**Problem to solve:** Set out everything from the start of the records down to the line containing "folder-showcase: ▸ Showcase is" as a numbered list, leaving out blank lines and the pictures.
====== Recorded information ======
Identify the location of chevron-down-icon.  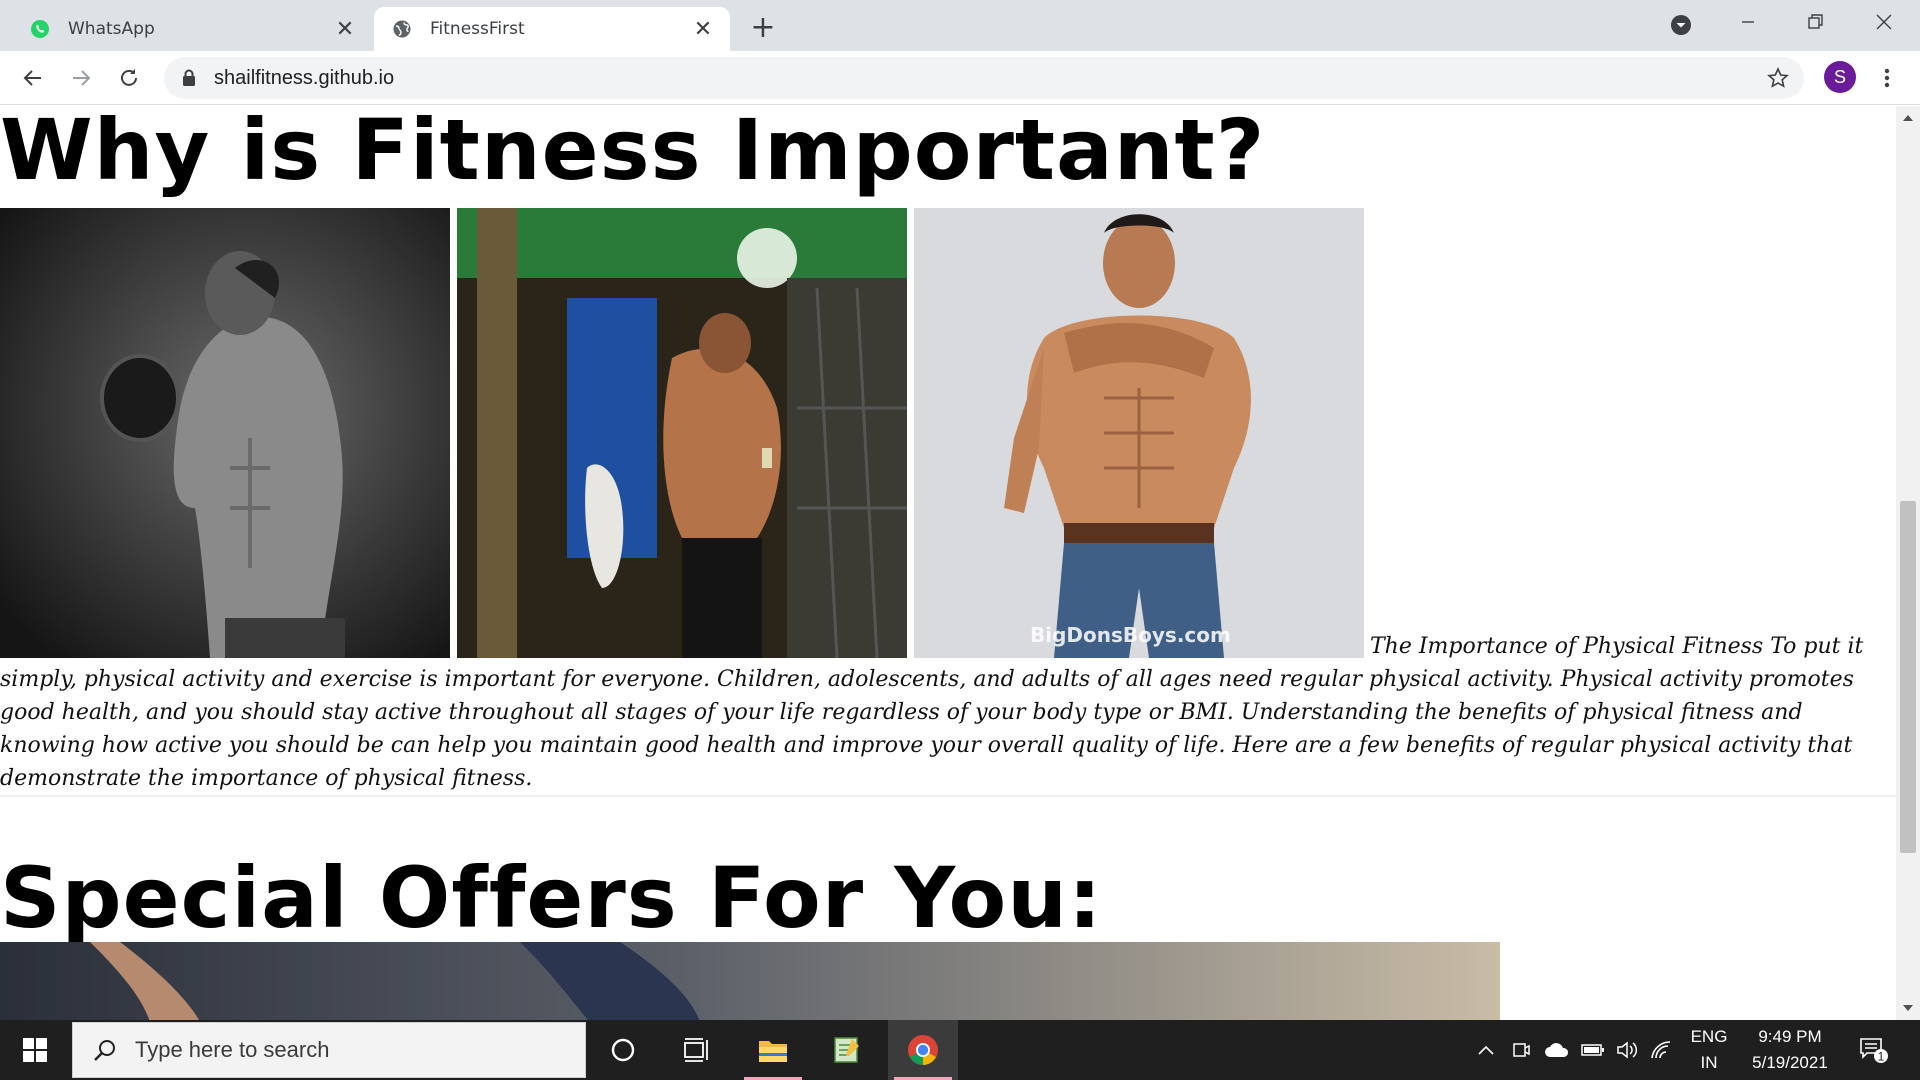
(1681, 25).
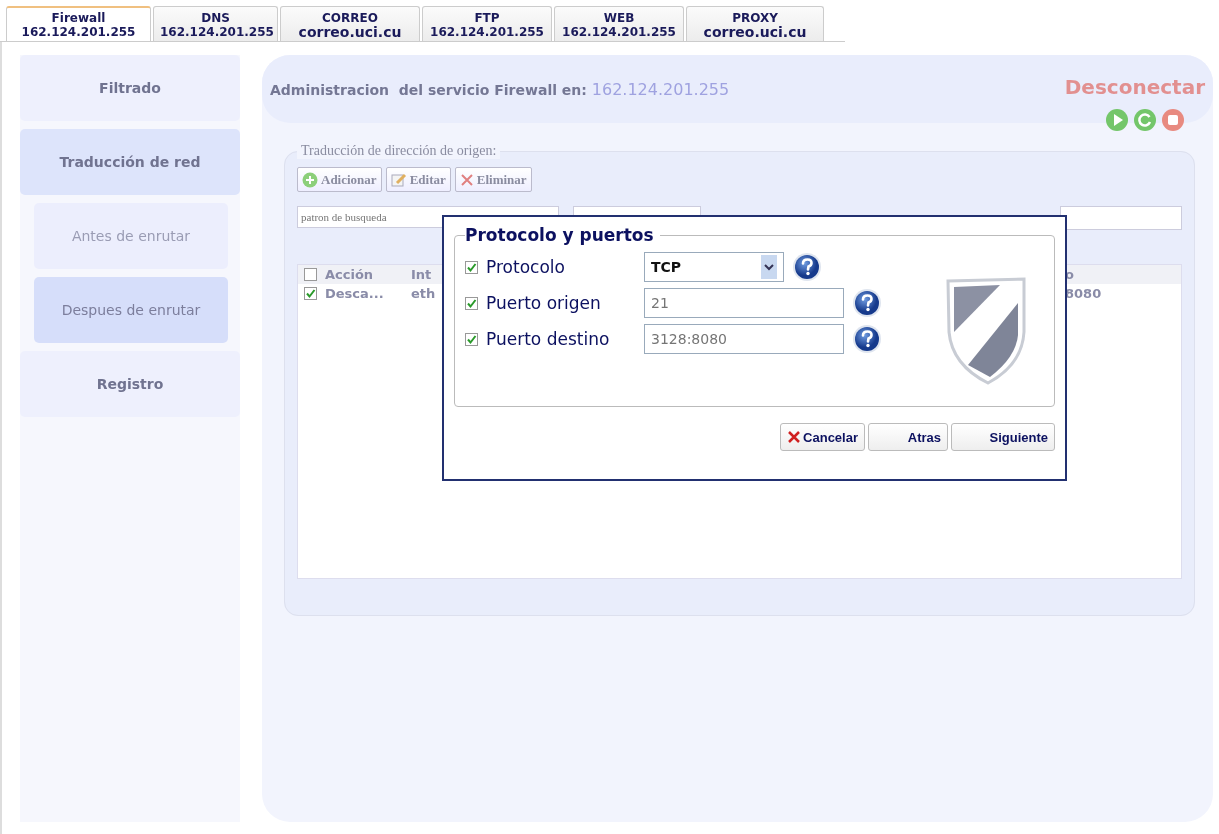 The image size is (1219, 834). What do you see at coordinates (1003, 437) in the screenshot?
I see `next-button: Siguiente` at bounding box center [1003, 437].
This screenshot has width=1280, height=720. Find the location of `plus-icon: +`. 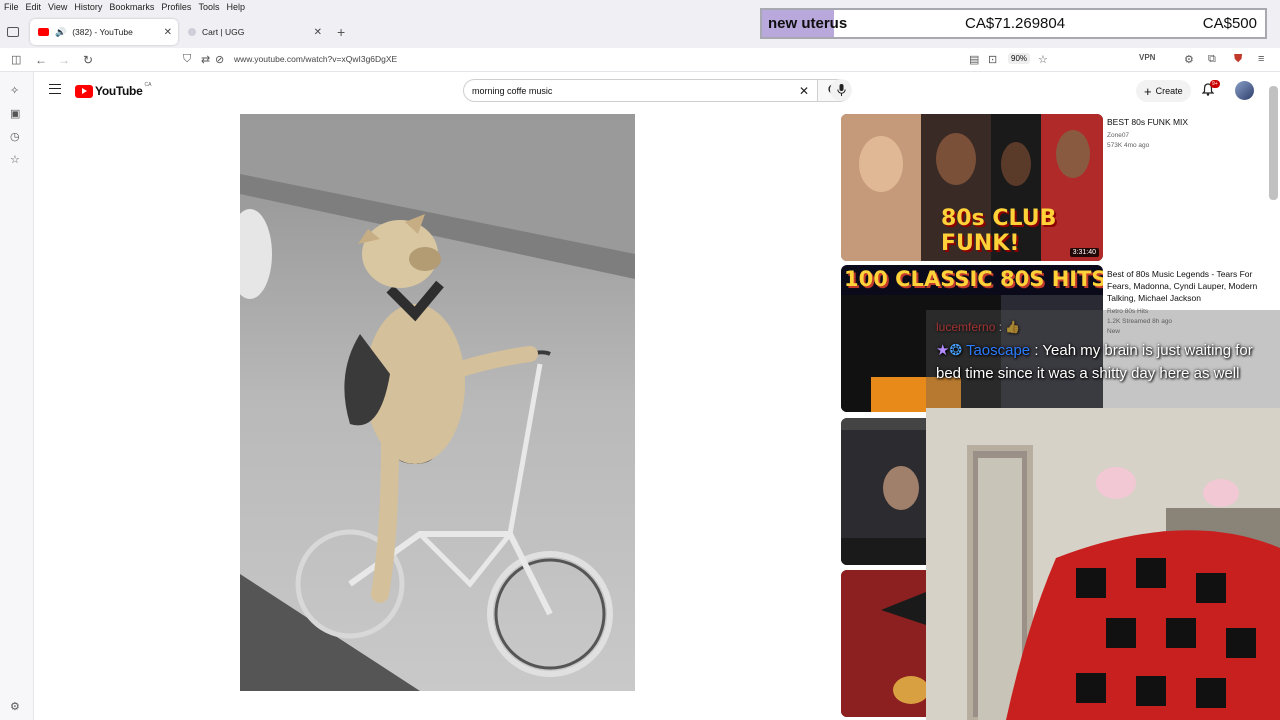

plus-icon: + is located at coordinates (1148, 91).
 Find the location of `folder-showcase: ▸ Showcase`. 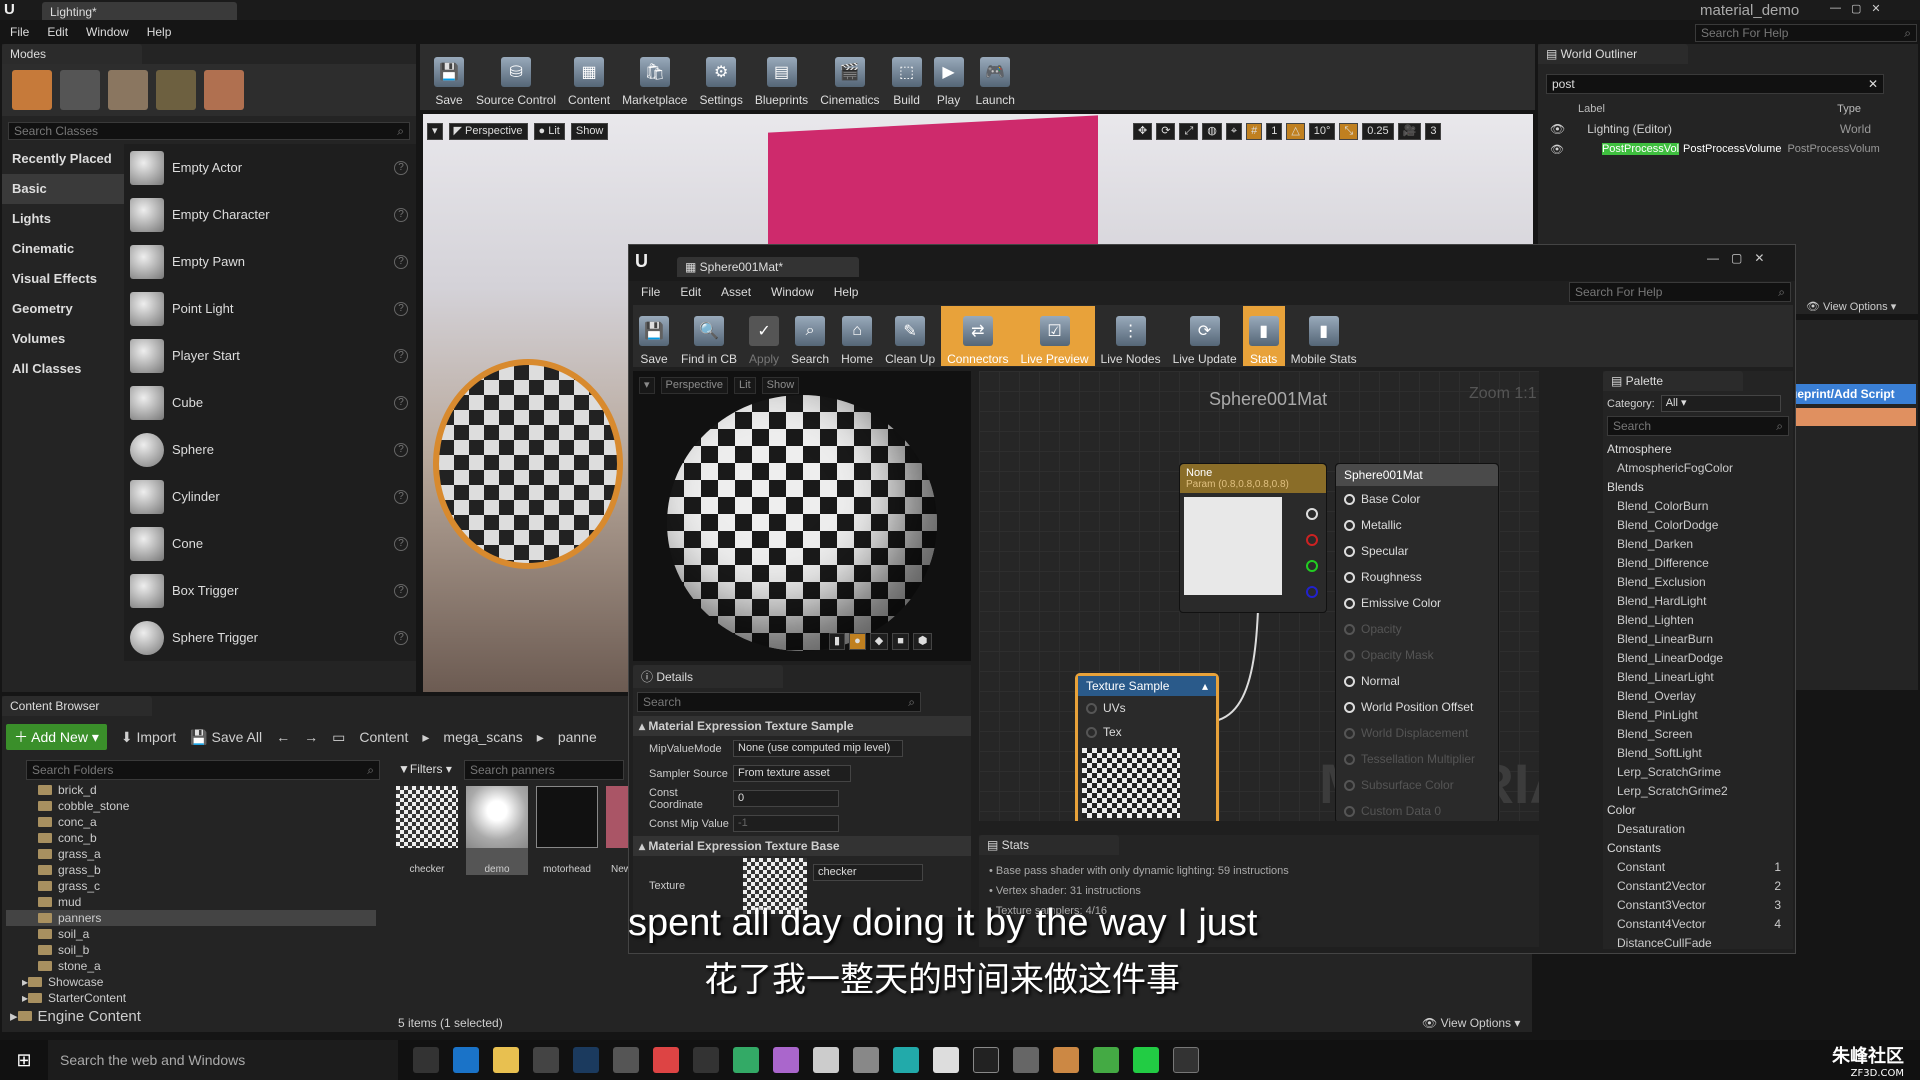

folder-showcase: ▸ Showcase is located at coordinates (191, 982).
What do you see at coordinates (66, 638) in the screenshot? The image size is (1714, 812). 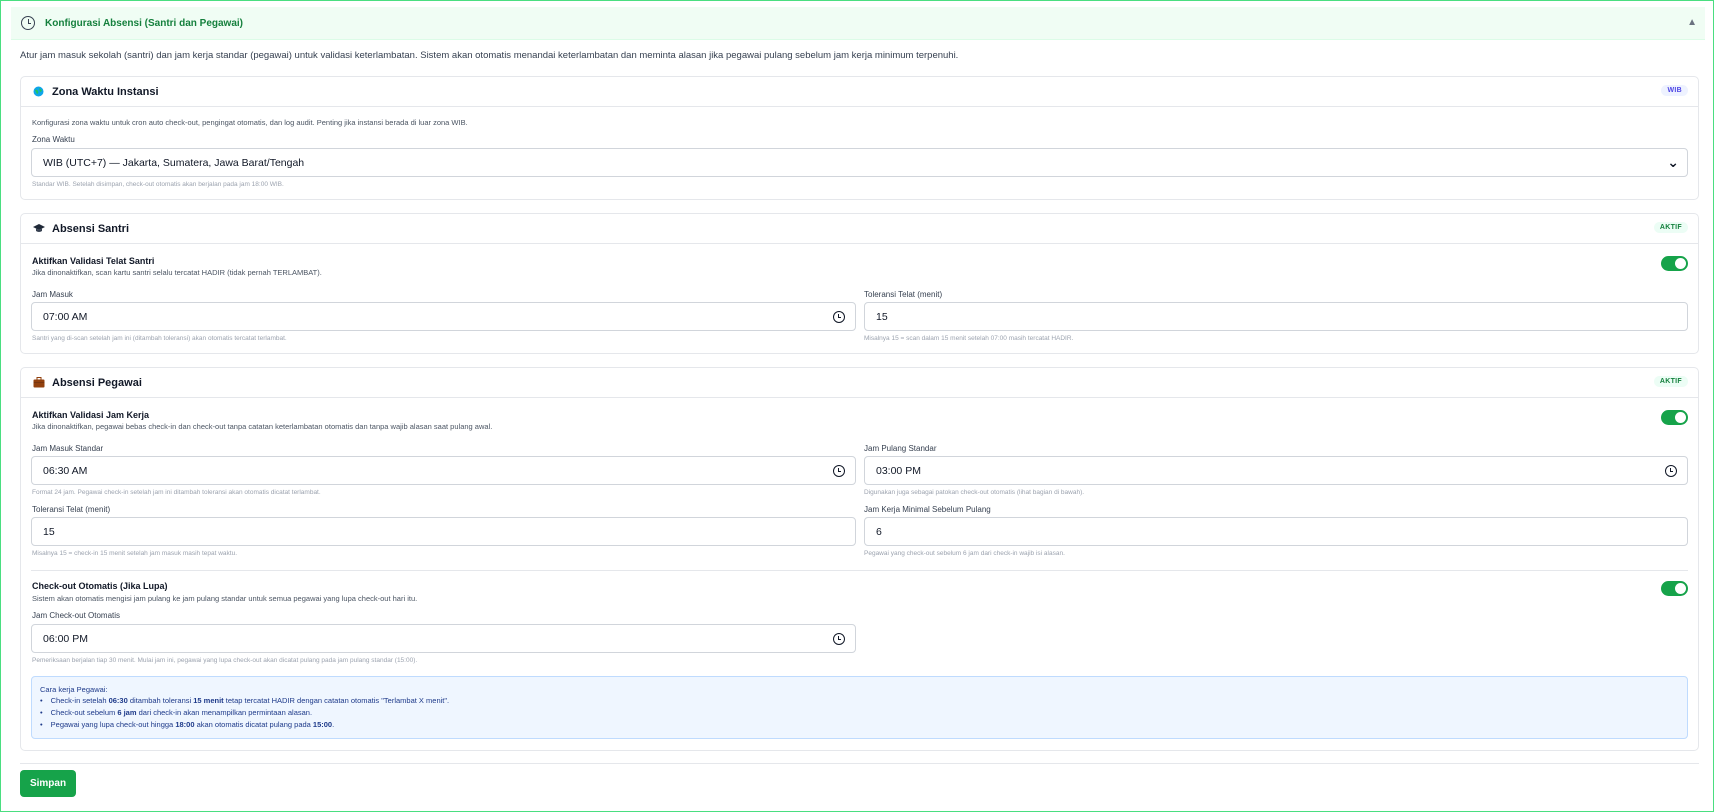 I see `auto-checkout-time-value: 06:00 PM` at bounding box center [66, 638].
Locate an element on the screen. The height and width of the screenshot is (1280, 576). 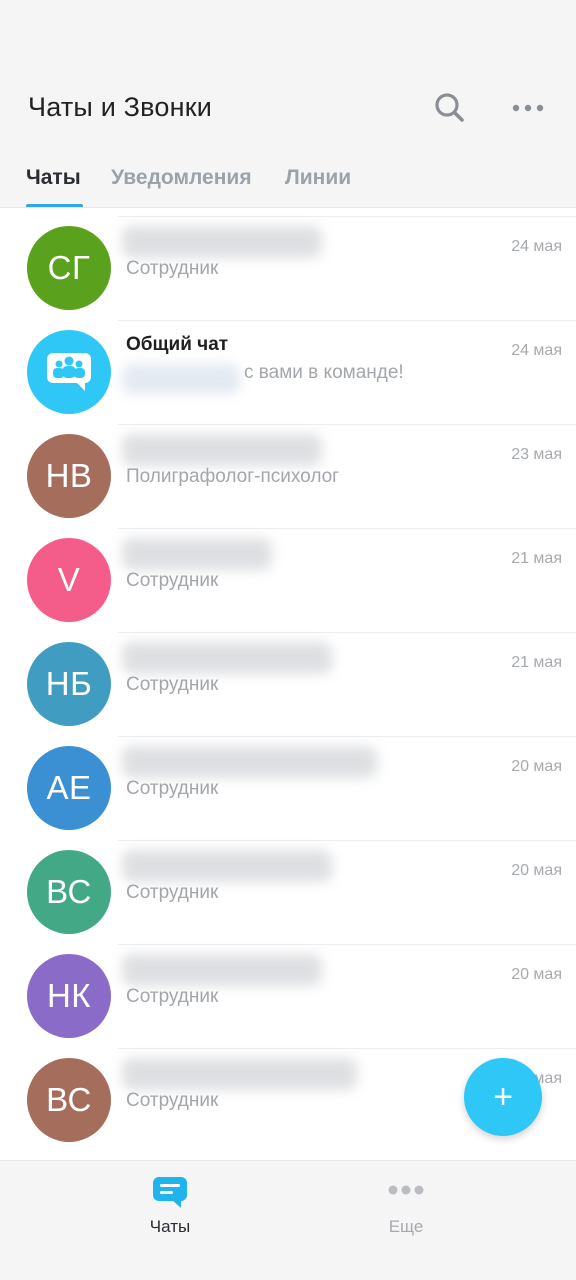
tab-bar: Чаты Уведомления Линии is located at coordinates (288, 184).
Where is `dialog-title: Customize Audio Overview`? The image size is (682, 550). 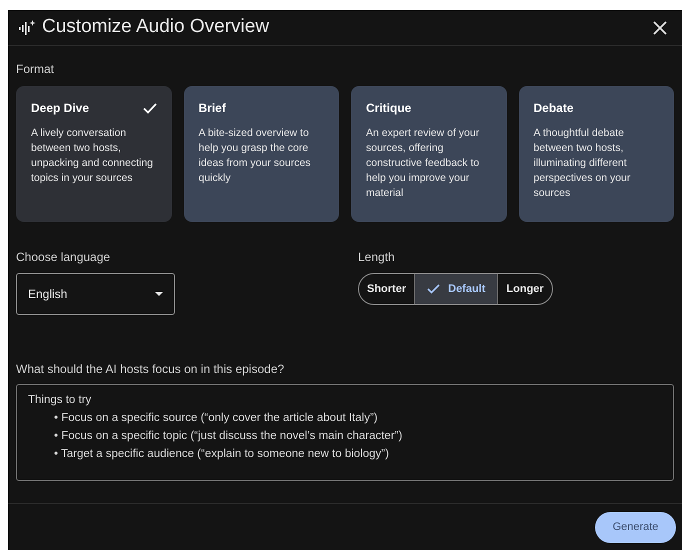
======
**Finished exercise:**
1. Identify the location of chevron-down-icon.  
2. (1681, 25).
3.  The image size is (1219, 834). What do you see at coordinates (1003, 437) in the screenshot?
4. I see `next-button: Siguiente` at bounding box center [1003, 437].
5. This screenshot has width=1280, height=720. Find the location of `plus-icon: +`. 
6. plus-icon: + is located at coordinates (1148, 91).
7.  Find the location of `folder-showcase: ▸ Showcase`. 
8. folder-showcase: ▸ Showcase is located at coordinates (191, 982).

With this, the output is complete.